Eine grosse Entlastung für viele
Bahnfahren kann schwer sein. Und doch war dieses 9-Euro-Ticket eine Erleichterung, eine Entlastung für viele. Eine ganze Nation war nach der belastenden Coronazeit in Bewegung. Der Verkehr auf den Strassen hat sich nicht in Luft aufgelöst – und doch soll etwa gleich viel Treibhausgas eingespart worden sein wie mit einem zwölfmonatigen Tempolimit auf deutschen Autobahnen, so die Schätzung der Verkehrsunternehmen.

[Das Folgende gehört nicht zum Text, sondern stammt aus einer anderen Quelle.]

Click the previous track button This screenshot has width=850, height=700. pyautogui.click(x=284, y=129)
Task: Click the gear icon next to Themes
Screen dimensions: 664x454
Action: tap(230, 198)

Natürlich, das Ticket kann nicht besser sein als Bahn und Bus es sind. Die Unzulänglichkeiten des öffentlichen Verkehrs in Deutschland wurden deutlich sichtbar. Das Material ist überaltert, Züge sind oft verspätet oder fallen aus. Es fehlt an Personal. Der Bahnverkehr kam diesen Sommer immer wieder an seine Belastungsgrenze.
Wenn sich jemand über das Ende des Tickets freut, so sind es die Bahnangestellten, die auf einigen Strecken Grosskampfeinsatz leisten mussten. Und dort, wo es den ÖV nicht gibt, kann auch das 9-Euro-Ticket nichts bieten. Kein Wunder, dass die Aktion in den ländlichen Gebieten kaum Anklang fand. Aber für diese Menschen gab es den befristeten Tankrabatt.

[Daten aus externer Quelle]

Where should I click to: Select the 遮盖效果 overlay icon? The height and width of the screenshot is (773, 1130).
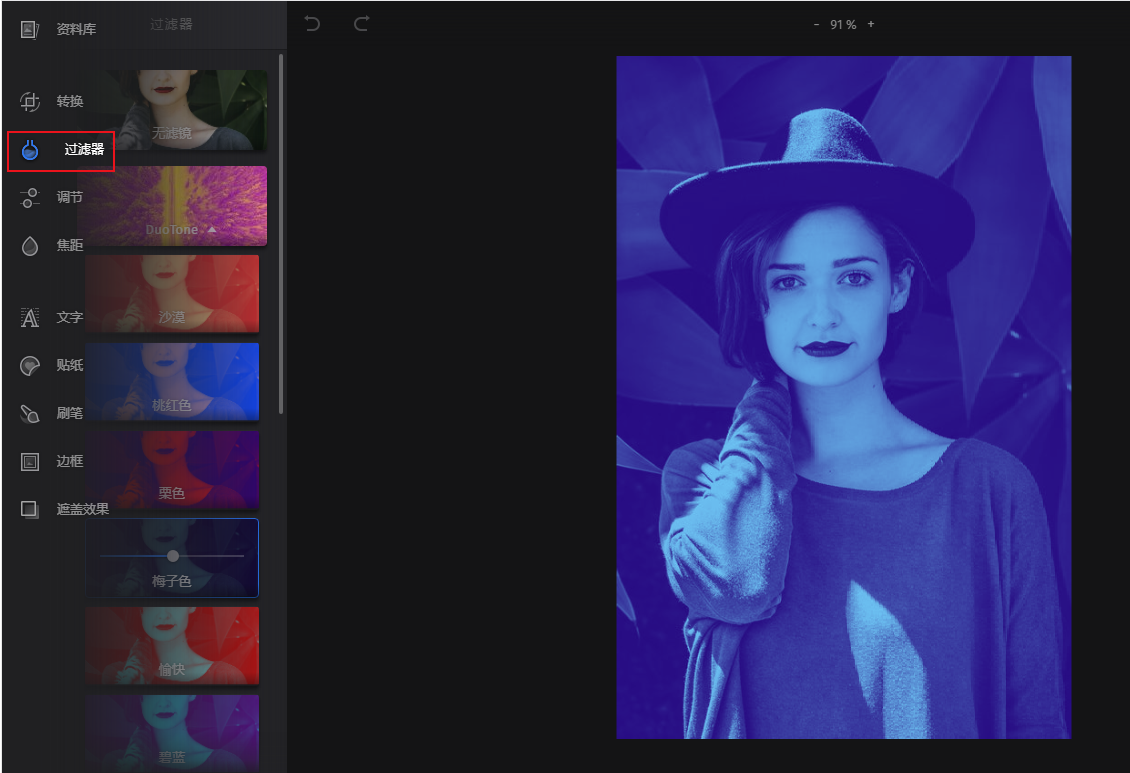(x=30, y=509)
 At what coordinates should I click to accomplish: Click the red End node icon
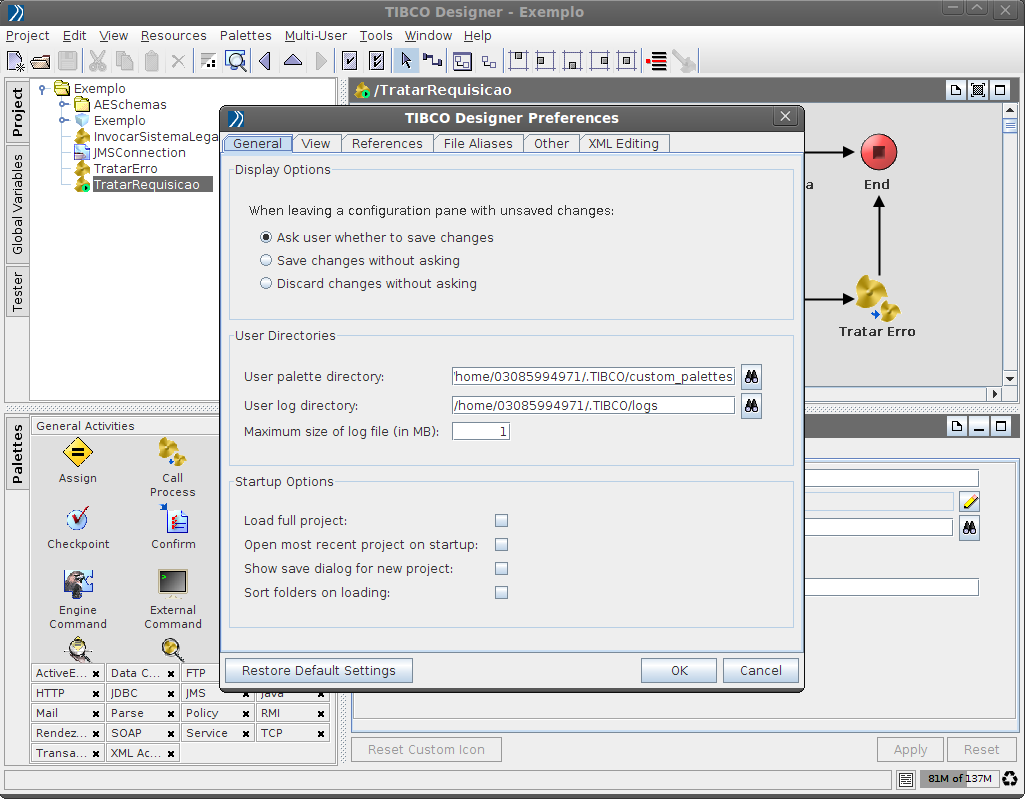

Das megagünstige, superflexible Ticket darf als Erfolg gewertet werden. Wer hätte gedacht, dass sich dieses Angebot so rasch und unkompliziert umsetzen lässt? Das Entscheidende aber ist, es hat den öffentlichen Verkehr zum Thema des Sommers gemacht. Es hat die längst nötige verkehrspolitische Debatte an- und damit die Türen weit aufgestossen für eine nachhaltige Förderung des öffentlichen Verkehrs.

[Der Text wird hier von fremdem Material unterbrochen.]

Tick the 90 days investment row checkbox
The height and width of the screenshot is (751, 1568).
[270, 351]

Es stellt sich denn auch nicht die Frage, ob das Billigticket eine Nachfolge brauche. Vielmehr stellt sich die Frage, wie diese aussehen soll. Über die Finanzierung streiten sich Bund und Länder bereits, denen Milliarden Euro fehlen für den öffentlichen Nahverkehr. Über den angemessenen Preis für die Fahrgäste streiten sich die Parteien.
Eine Vorlage für die Zukunft
Das Projekt ist eine Steilvorlage, um für die dringend nötige Klimawende auch die unverzichtbare Verkehrswende anzupacken. Für die Fortsetzung eines attraktiven Tickets braucht es eine nachhaltige Finanzierung. Und es braucht Investitionen für den Ausbau des öffentlichen Nahverkehrs, gerade in strukturschwachen Regionen. Das Billigticket kam erstaunlich gut in Fahrt. Dieser Anschluss aber darf nun nicht ausfallen.